Problem requirements
From the entries below, return only the lines starting at the one that contains "You are a computer-use agent. Image resolution: width=852" and ending at the one that contains "Task: Jump to first page of records", exactly as they stand.

-------- Exercise material --------

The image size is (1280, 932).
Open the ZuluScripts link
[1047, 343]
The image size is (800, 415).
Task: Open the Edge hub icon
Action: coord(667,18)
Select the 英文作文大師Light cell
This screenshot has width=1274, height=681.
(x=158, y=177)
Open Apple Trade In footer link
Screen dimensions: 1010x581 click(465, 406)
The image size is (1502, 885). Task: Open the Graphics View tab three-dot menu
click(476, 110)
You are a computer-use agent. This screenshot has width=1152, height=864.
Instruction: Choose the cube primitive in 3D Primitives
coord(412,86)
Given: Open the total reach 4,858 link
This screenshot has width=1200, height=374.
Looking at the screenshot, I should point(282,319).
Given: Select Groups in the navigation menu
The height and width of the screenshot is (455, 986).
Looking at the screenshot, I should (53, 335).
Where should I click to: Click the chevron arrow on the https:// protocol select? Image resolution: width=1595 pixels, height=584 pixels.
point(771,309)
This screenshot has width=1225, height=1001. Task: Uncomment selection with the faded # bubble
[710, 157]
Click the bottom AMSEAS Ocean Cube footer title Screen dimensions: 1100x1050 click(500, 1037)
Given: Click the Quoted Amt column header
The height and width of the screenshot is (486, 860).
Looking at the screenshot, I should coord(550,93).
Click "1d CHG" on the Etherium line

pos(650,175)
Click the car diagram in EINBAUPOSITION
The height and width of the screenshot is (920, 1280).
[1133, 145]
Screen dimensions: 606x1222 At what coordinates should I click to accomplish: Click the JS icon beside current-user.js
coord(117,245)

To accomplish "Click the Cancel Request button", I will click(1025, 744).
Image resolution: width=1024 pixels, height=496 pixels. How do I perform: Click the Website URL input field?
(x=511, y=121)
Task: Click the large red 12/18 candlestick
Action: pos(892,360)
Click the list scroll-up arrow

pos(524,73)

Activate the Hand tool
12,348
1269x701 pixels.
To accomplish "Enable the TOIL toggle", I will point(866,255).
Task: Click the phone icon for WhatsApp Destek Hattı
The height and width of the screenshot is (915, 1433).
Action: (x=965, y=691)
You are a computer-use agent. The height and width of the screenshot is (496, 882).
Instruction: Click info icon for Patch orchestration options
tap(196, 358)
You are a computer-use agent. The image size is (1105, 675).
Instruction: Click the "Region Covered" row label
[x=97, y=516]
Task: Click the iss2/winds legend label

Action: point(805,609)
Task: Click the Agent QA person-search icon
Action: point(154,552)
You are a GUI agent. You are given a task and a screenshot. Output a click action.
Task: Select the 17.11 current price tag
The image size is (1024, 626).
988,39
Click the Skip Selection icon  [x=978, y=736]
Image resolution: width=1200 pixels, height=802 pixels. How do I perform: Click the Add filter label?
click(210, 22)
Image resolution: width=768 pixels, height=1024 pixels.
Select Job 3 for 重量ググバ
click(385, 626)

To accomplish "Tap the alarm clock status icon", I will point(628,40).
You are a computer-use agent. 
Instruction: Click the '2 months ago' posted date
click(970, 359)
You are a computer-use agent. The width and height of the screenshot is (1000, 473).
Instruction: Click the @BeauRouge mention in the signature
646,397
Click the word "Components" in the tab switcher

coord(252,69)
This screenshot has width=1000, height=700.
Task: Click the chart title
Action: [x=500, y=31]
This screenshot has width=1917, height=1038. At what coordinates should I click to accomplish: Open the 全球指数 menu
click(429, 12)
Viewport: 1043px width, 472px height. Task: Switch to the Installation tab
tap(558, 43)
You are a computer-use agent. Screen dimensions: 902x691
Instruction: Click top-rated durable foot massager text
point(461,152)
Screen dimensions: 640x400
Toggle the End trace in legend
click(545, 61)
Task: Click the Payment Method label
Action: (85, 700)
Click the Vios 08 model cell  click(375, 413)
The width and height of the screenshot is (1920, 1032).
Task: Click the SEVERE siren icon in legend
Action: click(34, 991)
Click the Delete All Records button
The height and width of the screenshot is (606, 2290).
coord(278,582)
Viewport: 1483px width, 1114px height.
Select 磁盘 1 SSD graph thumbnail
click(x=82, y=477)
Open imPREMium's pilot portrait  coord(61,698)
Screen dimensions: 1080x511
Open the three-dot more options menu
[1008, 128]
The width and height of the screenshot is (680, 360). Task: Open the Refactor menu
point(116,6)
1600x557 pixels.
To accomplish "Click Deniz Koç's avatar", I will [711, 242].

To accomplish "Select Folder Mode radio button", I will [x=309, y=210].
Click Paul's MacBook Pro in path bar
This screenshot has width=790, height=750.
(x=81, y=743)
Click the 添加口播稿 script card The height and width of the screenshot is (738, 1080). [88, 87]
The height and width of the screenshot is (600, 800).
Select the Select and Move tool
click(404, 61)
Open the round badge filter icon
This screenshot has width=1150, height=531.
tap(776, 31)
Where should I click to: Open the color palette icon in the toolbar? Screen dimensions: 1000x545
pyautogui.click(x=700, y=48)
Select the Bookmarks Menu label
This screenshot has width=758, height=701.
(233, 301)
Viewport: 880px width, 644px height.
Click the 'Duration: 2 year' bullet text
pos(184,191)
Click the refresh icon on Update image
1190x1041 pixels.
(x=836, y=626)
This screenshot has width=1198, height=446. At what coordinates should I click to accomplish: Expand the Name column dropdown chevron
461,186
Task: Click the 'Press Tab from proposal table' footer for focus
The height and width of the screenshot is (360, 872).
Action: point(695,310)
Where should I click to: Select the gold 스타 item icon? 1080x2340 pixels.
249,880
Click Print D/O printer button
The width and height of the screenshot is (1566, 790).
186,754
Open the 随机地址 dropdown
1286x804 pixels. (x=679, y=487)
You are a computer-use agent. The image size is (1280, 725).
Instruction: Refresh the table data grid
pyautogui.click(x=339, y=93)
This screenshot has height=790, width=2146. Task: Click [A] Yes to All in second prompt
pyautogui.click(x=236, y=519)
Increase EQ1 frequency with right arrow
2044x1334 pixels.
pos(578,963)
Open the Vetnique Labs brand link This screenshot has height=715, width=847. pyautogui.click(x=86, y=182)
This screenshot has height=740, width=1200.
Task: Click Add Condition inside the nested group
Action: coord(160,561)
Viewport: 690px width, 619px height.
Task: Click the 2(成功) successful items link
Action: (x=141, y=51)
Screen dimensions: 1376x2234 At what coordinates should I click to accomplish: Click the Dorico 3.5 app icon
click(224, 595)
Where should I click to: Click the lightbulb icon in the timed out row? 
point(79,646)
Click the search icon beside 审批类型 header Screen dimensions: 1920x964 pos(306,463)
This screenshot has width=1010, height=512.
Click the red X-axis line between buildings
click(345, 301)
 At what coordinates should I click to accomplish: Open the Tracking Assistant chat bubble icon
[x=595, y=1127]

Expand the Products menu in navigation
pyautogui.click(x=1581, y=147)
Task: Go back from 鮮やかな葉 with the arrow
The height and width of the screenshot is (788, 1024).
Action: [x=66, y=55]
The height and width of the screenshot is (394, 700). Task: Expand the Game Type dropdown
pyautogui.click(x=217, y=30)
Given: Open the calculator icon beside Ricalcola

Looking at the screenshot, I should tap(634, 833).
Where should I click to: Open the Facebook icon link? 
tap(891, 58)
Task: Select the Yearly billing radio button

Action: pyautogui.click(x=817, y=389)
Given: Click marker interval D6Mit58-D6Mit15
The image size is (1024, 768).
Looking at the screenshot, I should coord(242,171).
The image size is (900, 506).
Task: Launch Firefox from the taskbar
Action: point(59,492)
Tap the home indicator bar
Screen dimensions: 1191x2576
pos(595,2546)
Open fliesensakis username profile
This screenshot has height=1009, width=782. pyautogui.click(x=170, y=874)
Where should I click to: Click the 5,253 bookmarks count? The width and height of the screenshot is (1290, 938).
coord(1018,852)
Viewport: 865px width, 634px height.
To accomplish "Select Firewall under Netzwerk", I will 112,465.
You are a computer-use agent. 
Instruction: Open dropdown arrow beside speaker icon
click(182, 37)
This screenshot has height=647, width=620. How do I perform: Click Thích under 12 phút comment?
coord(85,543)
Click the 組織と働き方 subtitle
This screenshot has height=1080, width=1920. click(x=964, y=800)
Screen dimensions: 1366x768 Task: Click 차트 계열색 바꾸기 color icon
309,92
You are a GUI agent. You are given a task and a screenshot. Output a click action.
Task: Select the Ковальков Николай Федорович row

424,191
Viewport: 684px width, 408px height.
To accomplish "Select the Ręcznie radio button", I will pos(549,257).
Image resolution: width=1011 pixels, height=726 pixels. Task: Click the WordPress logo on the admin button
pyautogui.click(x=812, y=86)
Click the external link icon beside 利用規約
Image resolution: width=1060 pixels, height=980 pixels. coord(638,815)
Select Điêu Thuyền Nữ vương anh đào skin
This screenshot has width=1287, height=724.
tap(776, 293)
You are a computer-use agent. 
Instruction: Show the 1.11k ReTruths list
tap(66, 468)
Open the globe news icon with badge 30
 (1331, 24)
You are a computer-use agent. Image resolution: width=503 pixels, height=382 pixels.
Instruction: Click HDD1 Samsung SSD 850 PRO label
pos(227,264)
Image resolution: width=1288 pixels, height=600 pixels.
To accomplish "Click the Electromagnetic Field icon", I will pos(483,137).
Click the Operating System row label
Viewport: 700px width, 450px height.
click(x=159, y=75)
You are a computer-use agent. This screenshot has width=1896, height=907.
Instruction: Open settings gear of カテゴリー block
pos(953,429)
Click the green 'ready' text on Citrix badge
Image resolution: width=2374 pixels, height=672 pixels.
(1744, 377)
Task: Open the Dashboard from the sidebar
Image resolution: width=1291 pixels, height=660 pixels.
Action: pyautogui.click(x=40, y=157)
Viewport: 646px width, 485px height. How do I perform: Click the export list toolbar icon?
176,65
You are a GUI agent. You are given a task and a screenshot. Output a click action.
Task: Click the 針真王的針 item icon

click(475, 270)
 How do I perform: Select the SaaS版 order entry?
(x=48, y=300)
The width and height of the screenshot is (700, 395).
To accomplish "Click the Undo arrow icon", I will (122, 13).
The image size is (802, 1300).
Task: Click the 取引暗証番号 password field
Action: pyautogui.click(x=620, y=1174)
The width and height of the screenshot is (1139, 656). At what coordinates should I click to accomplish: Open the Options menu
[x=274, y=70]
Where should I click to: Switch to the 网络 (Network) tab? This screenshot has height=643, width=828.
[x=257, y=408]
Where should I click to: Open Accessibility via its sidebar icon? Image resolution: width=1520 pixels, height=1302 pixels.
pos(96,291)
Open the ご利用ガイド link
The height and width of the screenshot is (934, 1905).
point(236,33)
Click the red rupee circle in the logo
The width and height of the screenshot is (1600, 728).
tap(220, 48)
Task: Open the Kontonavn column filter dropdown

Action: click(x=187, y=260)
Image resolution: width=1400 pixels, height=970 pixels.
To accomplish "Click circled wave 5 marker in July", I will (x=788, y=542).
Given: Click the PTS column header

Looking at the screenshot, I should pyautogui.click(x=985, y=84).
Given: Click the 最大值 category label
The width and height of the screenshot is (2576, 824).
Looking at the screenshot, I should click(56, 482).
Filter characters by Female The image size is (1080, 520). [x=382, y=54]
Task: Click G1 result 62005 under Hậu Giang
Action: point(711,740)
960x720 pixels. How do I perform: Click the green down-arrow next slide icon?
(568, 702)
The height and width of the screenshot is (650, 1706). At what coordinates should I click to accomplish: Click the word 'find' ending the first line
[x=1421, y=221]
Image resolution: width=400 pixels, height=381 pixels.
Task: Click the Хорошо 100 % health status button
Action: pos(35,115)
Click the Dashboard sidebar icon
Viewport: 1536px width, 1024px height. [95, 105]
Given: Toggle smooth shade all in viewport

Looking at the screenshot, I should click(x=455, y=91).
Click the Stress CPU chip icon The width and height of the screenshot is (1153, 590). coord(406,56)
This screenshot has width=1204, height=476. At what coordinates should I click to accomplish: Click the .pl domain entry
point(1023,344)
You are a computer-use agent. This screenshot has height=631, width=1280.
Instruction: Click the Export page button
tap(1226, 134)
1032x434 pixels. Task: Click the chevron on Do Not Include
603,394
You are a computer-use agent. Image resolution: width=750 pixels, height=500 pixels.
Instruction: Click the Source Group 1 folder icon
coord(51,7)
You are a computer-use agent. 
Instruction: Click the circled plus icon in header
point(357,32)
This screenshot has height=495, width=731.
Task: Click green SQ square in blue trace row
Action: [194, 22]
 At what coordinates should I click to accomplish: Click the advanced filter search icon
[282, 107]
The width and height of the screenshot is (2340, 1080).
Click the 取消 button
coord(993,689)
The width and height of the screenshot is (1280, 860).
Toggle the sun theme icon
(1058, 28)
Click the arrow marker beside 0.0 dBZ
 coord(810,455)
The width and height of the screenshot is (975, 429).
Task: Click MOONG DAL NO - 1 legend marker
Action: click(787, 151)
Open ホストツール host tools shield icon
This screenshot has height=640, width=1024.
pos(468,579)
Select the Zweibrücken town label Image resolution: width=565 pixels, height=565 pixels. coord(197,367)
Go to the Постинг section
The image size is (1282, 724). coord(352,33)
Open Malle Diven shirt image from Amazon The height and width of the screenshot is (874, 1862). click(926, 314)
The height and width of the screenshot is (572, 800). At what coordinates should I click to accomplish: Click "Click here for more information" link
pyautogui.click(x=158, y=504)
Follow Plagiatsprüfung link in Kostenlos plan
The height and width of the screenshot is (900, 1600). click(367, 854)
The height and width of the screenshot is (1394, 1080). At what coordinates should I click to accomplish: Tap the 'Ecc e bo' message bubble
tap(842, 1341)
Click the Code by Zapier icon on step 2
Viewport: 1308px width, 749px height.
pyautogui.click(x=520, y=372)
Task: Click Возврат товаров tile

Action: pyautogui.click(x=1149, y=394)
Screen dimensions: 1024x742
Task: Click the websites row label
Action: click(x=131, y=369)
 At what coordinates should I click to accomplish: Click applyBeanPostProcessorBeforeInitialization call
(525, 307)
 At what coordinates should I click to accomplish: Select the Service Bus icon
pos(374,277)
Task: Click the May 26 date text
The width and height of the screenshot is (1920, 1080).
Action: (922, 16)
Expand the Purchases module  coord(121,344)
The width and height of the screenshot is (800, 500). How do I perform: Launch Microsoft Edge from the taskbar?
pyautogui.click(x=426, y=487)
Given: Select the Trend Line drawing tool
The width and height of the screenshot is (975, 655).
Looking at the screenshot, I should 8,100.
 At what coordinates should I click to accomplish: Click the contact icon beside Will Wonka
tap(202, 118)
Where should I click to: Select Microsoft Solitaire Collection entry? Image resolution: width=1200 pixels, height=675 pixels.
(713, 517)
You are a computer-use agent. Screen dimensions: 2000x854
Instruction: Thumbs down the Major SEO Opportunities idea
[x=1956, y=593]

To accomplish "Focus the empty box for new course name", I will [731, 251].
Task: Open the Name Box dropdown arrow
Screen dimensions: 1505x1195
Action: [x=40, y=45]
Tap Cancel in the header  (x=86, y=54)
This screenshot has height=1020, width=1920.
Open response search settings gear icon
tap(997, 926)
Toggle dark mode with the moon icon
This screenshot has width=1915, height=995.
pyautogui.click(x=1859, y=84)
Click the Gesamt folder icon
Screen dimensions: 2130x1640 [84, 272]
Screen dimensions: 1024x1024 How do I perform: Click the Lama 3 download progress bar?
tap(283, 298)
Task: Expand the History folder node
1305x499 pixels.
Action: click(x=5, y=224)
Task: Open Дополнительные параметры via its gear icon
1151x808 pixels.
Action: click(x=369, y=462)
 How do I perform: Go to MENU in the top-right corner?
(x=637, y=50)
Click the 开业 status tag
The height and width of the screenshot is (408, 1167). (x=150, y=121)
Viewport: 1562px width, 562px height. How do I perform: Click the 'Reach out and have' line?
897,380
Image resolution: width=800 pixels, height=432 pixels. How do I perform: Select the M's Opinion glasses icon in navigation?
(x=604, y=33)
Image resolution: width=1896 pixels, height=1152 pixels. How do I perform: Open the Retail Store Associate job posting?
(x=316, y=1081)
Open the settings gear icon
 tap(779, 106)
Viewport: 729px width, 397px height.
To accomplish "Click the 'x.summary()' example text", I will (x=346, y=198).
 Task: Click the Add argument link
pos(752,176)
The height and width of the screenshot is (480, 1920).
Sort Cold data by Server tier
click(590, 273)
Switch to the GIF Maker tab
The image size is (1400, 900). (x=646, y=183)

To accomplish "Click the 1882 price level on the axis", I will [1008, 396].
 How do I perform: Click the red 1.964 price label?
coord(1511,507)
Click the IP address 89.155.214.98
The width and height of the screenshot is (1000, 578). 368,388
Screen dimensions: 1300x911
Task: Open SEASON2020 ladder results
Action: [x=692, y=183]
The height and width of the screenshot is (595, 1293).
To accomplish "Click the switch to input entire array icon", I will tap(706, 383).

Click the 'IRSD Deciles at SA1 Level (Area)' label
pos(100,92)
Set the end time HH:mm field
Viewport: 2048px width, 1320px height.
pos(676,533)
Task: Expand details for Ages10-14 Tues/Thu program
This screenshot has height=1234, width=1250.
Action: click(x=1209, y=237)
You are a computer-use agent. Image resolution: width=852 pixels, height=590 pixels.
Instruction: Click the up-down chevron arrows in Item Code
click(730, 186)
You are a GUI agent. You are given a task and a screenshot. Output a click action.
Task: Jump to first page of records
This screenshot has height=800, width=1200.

--------

Task output
You are a computer-use agent. Image resolution: width=852 pixels, height=590 pixels.
Instruction: Click the up-down chevron arrows in Item Code
click(730, 186)
You are a GUI agent. You are given a task and a screenshot. Output a click action.
Task: Jump to first page of records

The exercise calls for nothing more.